(Collected data)
════════════════

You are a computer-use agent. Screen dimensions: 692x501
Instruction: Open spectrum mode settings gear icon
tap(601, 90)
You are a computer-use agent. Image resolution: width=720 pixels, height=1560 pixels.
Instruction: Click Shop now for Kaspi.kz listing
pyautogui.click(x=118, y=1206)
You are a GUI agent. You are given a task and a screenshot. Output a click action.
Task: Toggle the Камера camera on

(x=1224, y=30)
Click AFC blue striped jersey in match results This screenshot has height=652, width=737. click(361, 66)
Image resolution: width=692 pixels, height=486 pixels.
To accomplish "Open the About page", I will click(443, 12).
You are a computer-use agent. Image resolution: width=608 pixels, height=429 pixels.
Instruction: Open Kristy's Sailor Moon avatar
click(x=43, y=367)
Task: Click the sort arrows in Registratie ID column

════════════════

Find "You are a computer-use agent. Image resolution: width=608" in the data above, then repeat that line and all lines after it exactly, ending with the final line.

▸ **Written response**
You are a computer-use agent. Image resolution: width=608 pixels, height=429 pixels.
Instruction: Open Kristy's Sailor Moon avatar
click(x=43, y=367)
Task: Click the sort arrows in Registratie ID column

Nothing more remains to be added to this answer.